Andy Florance
#100

Andy Florance

Founder, director, president and CEO at CoStar

Andy Florance
By May 10, 2024 9:00 AM

Andy Florance’s CoStar has almost as much going on these days as he has titles at the company. And the CoStar chief is excited by his corporate umbrella’s prospects despite a “lumpy market,” as he said in April.

“Growth has actually picked up in apartments and LoopNet, and a number of different product variants are doing well,” Florence said about some of CoStar’s businesses. “We’ve put a lot of focus on residential right now, so we’re working hard on Homes.com. We have the fastest-growing real estate portal now.” Saying that Homes.com started as an “underdog,” Florance pointed to the “187 percent year-over-year growth and traffic to Homes.com, so we’re picking up tens of millions of new consumers using Homes.com to find a house.”
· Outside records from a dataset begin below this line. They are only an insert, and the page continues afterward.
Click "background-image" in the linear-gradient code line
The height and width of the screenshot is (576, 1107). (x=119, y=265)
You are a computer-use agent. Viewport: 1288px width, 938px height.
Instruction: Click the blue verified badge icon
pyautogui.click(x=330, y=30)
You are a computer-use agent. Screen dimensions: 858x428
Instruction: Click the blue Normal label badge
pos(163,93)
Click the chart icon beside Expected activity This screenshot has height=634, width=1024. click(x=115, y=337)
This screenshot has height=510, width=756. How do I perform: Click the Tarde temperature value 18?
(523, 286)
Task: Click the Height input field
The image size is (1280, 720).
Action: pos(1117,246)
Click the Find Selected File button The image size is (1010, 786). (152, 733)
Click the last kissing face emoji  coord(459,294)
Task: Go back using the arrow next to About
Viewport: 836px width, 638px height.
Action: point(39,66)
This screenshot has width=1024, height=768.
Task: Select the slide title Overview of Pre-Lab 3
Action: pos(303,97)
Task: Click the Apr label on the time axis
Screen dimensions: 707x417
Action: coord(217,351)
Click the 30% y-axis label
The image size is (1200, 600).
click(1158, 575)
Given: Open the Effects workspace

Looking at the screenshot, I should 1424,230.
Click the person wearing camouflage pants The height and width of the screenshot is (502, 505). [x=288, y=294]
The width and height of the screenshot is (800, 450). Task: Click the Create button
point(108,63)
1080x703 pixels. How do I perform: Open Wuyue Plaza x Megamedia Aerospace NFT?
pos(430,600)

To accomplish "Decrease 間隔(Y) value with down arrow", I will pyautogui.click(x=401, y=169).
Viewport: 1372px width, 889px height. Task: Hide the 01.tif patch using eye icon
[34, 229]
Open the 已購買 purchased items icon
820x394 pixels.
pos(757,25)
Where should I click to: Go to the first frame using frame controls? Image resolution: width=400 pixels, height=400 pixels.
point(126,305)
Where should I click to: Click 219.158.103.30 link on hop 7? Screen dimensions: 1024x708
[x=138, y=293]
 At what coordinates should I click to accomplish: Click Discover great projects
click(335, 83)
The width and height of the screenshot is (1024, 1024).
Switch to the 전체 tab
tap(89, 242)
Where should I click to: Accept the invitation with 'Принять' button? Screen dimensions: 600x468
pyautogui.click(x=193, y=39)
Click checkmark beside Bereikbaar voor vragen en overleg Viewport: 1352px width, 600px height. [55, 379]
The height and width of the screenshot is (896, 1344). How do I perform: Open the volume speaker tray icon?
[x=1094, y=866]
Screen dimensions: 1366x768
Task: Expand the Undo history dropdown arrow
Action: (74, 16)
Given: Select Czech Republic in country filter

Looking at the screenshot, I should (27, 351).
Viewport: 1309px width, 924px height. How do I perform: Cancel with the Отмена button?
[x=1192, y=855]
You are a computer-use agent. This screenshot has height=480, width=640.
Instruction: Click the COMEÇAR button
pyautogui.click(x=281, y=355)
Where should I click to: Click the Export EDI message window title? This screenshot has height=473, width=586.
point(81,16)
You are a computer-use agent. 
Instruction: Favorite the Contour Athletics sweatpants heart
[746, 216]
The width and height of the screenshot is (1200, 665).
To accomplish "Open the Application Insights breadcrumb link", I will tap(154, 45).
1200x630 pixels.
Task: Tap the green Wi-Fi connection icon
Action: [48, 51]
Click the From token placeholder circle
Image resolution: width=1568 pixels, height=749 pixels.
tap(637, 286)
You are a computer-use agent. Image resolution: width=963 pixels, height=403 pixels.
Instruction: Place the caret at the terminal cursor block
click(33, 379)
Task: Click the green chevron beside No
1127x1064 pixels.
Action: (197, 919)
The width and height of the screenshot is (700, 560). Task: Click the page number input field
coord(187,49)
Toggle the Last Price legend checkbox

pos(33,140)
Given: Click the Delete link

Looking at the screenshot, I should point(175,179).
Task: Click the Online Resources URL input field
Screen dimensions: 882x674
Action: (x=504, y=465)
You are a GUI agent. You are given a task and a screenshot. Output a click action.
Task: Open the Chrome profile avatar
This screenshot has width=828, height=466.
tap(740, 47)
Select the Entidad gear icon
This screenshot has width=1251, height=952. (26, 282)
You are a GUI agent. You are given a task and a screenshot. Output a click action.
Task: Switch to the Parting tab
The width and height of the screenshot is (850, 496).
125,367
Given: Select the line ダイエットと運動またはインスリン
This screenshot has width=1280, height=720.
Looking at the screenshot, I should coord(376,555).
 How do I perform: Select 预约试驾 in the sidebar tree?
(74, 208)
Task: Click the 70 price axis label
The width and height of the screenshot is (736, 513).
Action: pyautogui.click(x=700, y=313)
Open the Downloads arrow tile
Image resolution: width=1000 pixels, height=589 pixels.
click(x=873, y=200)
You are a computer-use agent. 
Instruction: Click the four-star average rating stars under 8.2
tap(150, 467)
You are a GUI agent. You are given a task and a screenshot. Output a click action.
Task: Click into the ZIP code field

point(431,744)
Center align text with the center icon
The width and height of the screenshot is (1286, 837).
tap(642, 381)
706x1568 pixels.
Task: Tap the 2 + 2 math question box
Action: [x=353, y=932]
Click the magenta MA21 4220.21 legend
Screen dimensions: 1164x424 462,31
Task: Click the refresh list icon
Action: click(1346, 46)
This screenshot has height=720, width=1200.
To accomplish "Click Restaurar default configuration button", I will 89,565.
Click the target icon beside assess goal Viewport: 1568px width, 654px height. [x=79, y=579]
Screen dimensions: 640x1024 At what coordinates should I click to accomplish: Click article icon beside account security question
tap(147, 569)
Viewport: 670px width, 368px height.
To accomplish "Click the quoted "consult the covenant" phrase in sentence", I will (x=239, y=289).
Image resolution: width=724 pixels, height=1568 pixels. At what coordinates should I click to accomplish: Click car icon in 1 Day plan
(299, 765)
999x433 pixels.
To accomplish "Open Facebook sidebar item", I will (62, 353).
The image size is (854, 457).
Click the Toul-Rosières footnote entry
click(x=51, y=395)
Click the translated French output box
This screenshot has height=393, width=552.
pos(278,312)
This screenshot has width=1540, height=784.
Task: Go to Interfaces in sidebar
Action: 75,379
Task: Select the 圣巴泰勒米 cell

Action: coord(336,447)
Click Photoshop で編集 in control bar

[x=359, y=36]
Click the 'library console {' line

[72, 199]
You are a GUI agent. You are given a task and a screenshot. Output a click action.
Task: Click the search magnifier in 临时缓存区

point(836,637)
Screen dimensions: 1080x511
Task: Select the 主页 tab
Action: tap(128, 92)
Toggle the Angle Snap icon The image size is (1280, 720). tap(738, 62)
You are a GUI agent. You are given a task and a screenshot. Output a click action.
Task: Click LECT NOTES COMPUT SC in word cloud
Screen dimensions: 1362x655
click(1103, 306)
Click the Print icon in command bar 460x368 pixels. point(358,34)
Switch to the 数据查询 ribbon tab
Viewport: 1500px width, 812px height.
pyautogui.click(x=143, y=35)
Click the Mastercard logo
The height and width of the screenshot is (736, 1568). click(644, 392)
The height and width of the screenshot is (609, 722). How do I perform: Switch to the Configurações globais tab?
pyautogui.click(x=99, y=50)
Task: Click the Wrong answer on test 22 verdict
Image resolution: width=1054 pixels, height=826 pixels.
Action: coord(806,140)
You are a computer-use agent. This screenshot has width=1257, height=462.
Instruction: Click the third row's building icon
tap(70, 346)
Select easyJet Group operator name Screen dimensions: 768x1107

In addition, CoStar and LoopNet — an online commercial real estate portal — are expanding to every major city in Europe over the course of the next three years, said Florance. He trumpets his early decision to bring CoStar’s workers back to the office in force as COVID subsided as a major reason for the company’s growing success.

“I brought our staff back to work before any of the major brokerage firms or major owners brought them back,” he said. “Without a doubt, being a company with 1,000 people physically in the building working together and mentoring one another, communicating, innovating — it is definitely a more effective way to run an operation. I think that companies that live on Zoom are handicapped and are not as competitive. The other night I was looking through 20 of the biggest bankruptcies this year, and I would note all of them are remote cultures. So, I think there’s going to be a higher failure rate among virtual companies than there are among companies that collaborate together.”

However, Florance isn’t seeing everything through rose-colored glasses.

“Definitely there’s some grim leasing out there right now,” he said. “And getting back to pretend and extend may not be a viable strategy. And there will probably be some pain out there. But I think that this is one of those times when the next billionaire is made buying up deeply distressed autonomous properties that no one wants.”